Rough-finished concrete block with pink tones was chosen to create both the main core area and the continuous lineal element. This brings personality and robustness to the project while acting as a self-supporting element for the construction of the entire perimeter and dividing walls of the core area. The different extensions that appear in the linear element and the warehouse were built on-site and were given a rather rough plaster finish, painted in white, highlighting their handcrafted character. For the lavatories, planters, work areas, and other areas needing special attention, complementary materials for cladding were used, such as traditional Catalan rasilla bricks and red and green glazed ceramic from La Bisbal. Finally, raw MDF board was incorporated into the project, which is a more contemporary material that contrasts visually with the others. It offers smooth surfaces to work with, bringing practicality, as well as elegance, to the project.
The entry area is a foyer and multi- purpose room characterised by its spare nature, as it has to be adaptable for a wide range of uses. At the back of this space, we see the start of the service core, built using concrete block and clad in tile or detailed using MDF. On the left is the bench, the continuous element that runs right through to the courtyard, changing according to the function of each area.
The central core, delimited by the high concrete block walls that establish a strong, solid voluminousness, offers two large passageways that function as a sort of antechamber. The first passage leads to the lavatories and the second to the storage areas and meeting rooms. In these semi-open foyers, the doors are panelled from floor to ceiling in raw MDF in order to create maximum contrast with the roughness and colour of the blocks. The meeting rooms open onto the main hall through large glass doors which extend the reach of the natural light while fostering a visual relationship between the spaces.
In the main hall, the varying uses required for the workspace are expressed in the continuous element as it runs along the entire side wall with cupboards, work surfaces, a planter, a bench and finally to the kitchen and the patio worktop. Here, too, cement block, elements of masonry and other various materials alternate according to the function of each section.

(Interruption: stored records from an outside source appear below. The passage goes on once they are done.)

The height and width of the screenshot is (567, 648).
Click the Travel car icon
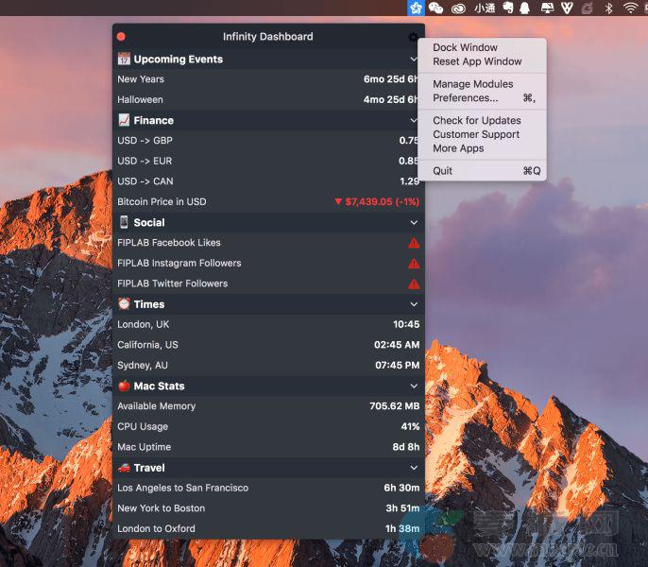tap(124, 468)
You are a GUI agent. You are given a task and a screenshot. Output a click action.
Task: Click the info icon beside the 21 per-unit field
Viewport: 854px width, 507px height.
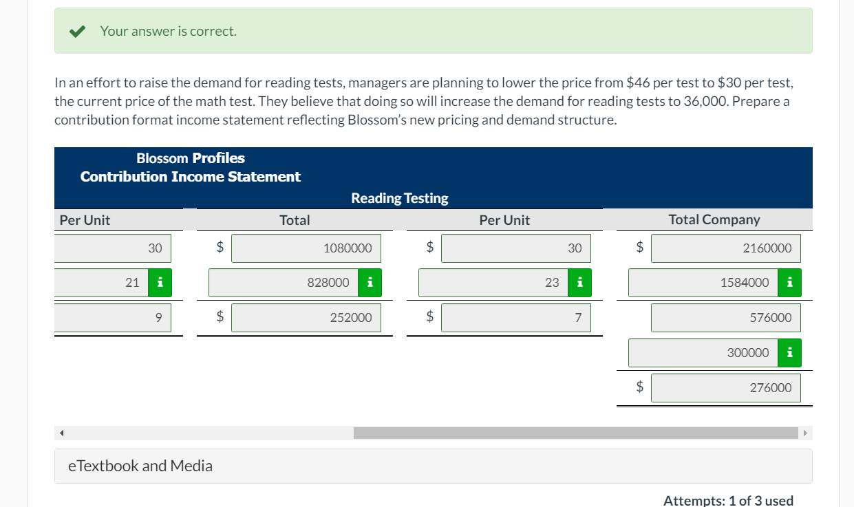(x=160, y=282)
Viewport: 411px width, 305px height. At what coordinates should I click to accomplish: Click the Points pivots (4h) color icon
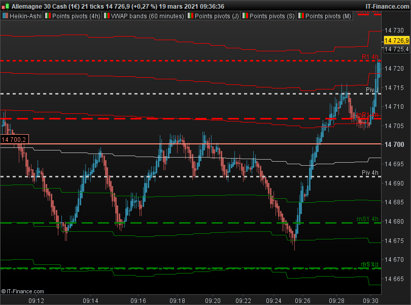click(x=48, y=16)
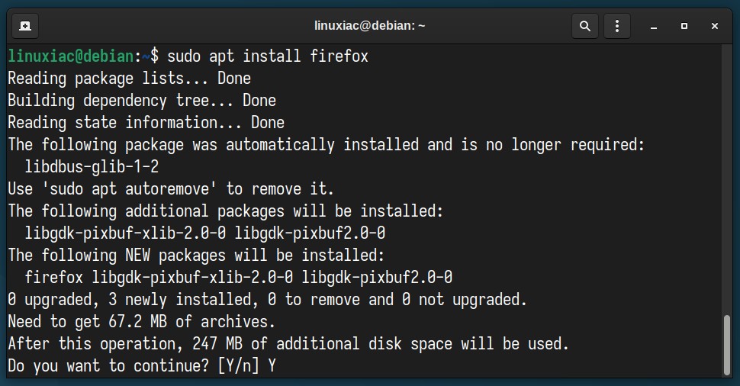Click the empty scrollbar track above thumb
Viewport: 740px width, 386px height.
(x=727, y=179)
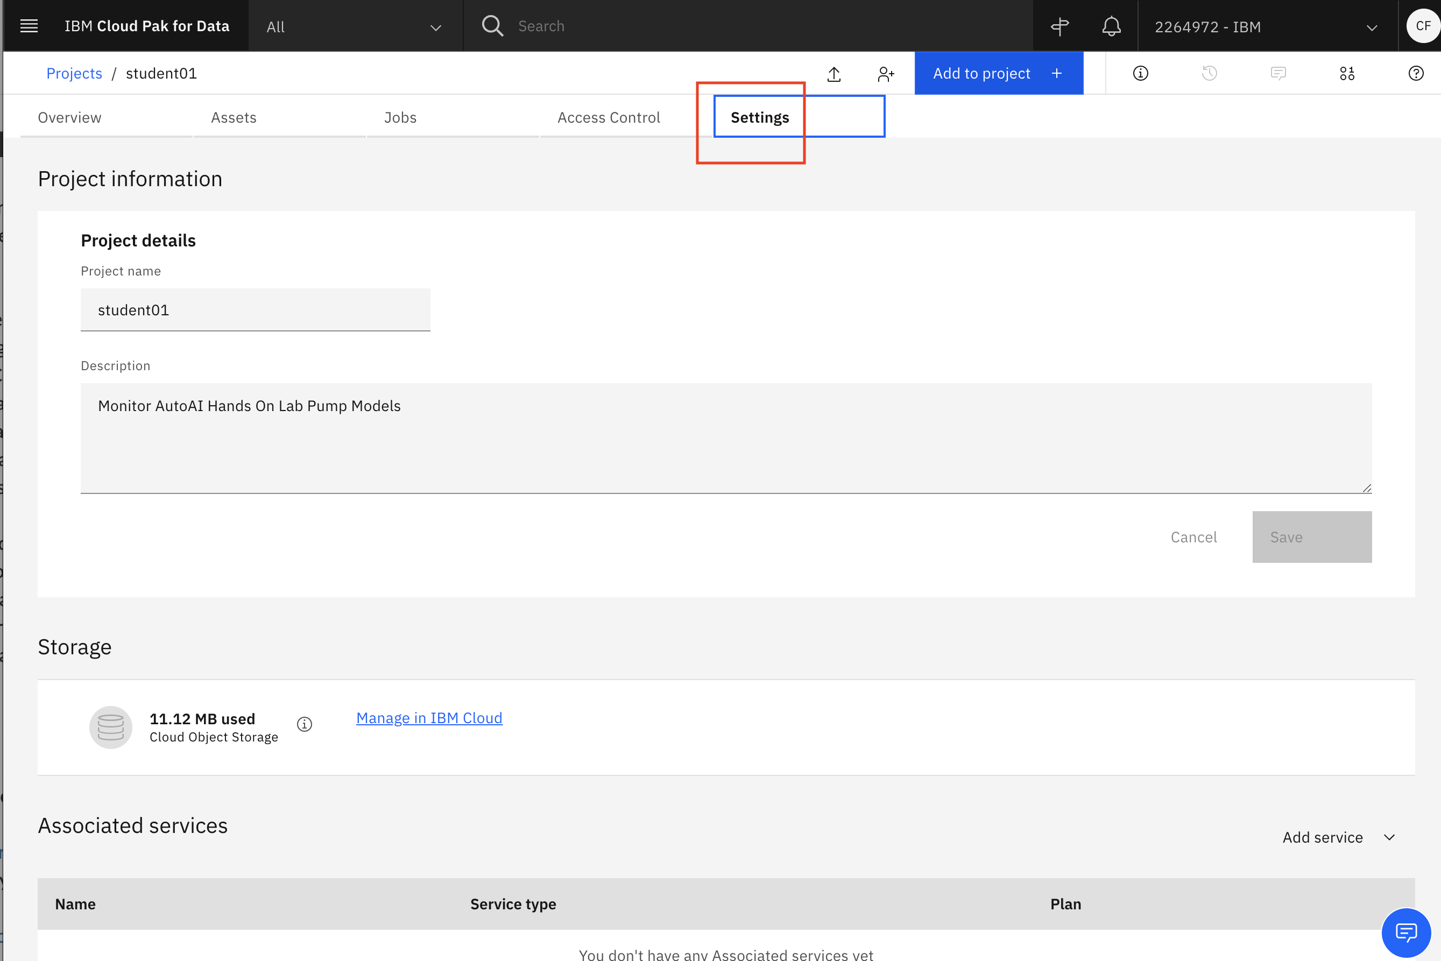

The kitchen, located at the back of the former warehouse, is made up of different modules, either open or closed, with MDF. The extended cooking area, clad in ceramic tile, extends towards the outdoor courtyard. In the centre is a large island with a porcelain worktop that holds a work and storage area on one side and a bar with stools on the other.
Only minimal treatment was given to the outdoor courtyard. It was cleaned and painted in the same way as the rest of the original architectural elements of the project, but here a terracotta-coloured paint was used, contrasting with the white of the interior.
Opposite the kitchen is the dining area where an imposing metal table with an MDF top is set into the floor. The table was designed for the project by Cristian Herrera Dalmau, who also designed the suspended metal zig-zag lamp with a special iridescent bichromate finish. The Grillo chairs and the Poni stools from Branu are also creations of the designer.
In the central area of the hall, tiered levels and a tall planter clad in rasilla bricks separate the work zone from the kitchen and dining areas. This element, in addition to the plants acting as a lattice between the spaces, functions both as a relaxation area and as a platform for presentations and other agency activities.
The work area is located in front of the large windows of the meeting rooms
and is organized in two lines of white lacquered metal tables with MDF tops. The suspended lamps, with the same zinc finish as the one in the dining room, were also designed by Cristian Herrera Dalmau.